Prior to fiscal 2008, the federal government had never increased its debt by as much as $1 trillion in a single fiscal year. From fiscal 2008 onward, however, the federal government has increased its debt by at least $1 trillion each and every fiscal year.
The federal fiscal year begins on Oct. 1 and ends on Sept. 30. At the close of business on Sept. 30, 2011—the last day of fiscal 2011—the total debt of the federal government was $14,790,340,328,557.15. By June 29, the last business day of the third quarter of fiscal 2012, that debt had grown to $15,856,367,214,324.44—an increase for this fiscal year of $1,066,026,885,767.29.
In the fourth quarter of fiscal 2012, the federal debt has continued to accumulate, hitting $15,874,365,457,260.40 at the close of business on Thursday, July 19—marking a total increase so far in fiscal 2012 of $1,084,025,128,703.25.

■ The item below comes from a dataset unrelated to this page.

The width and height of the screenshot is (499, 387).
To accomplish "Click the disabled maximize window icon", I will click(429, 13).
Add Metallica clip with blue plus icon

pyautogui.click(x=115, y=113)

In fiscal 2007, according to the U.S. Treasury, the federal government’s debt increased $500,679,473,047.25. But that marked the last fiscal year in which the federal government's debt did not increase by at least $1 trillion.

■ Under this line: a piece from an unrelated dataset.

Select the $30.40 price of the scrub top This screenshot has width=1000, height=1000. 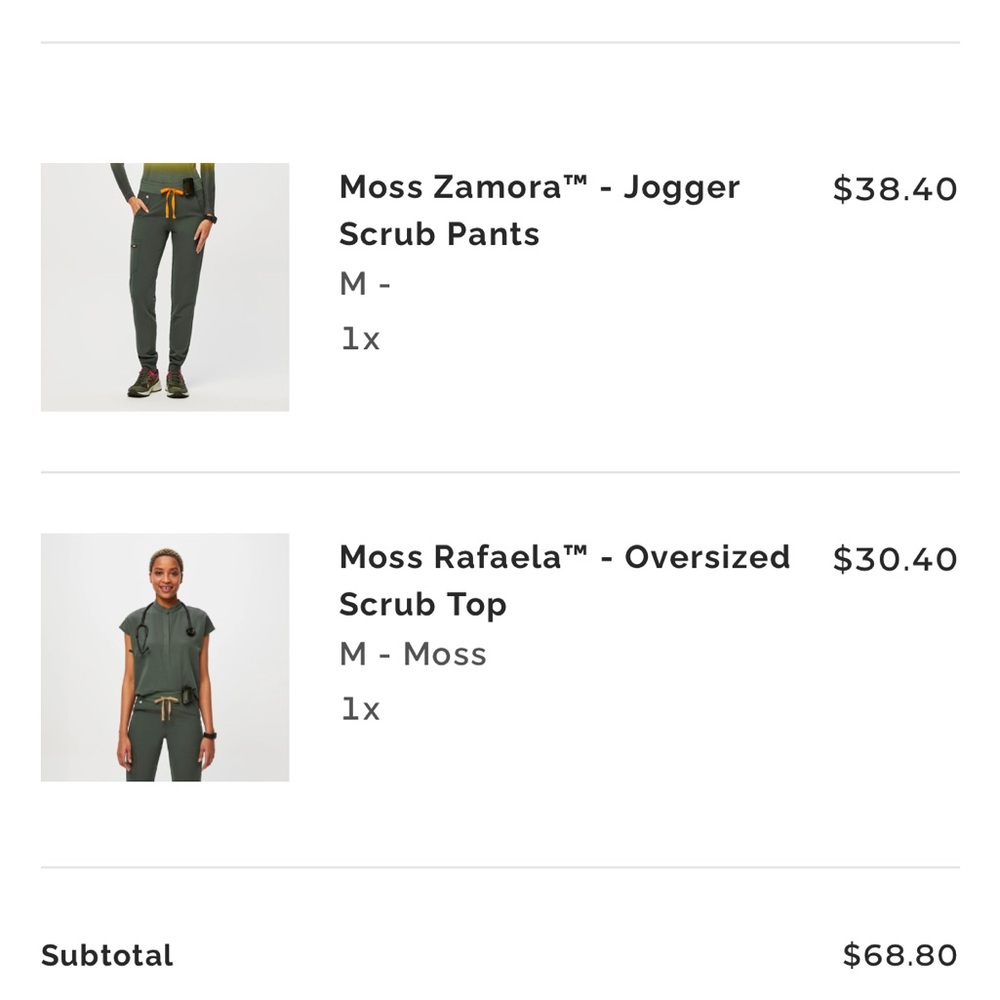click(x=895, y=559)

In fiscal 2008, the debt increased $1,017,071,524,650.01. In fiscal 2009, it increased $1,885,104,106,599.26. In fiscal 2010, it increased $1,651,794,027,380.04. And in fiscal 2011, it increased $1,228,717,297,665.36.
So far this fiscal year (which is a leap year of 366 days), the Treasury has increased the net debt of the federal government at an average rate of $3,699,744,466.56 per day. If that average were to hold up for the 73 days that remained in the fiscal year after July 19, the debt would increase in fiscal 2012 by a total of $1,354,106,474,762.13—a greater increase than last year.
At the close of business on Sept. 30, 2007--which marked the beginning of fiscal 2008--the total debt of the federal government stood at $9,007,653,372,262.48. At the close of business on July 19, it stood at $15,874,365,457,260.40--an increase of $6,866,712,084,997.92 in less than five years.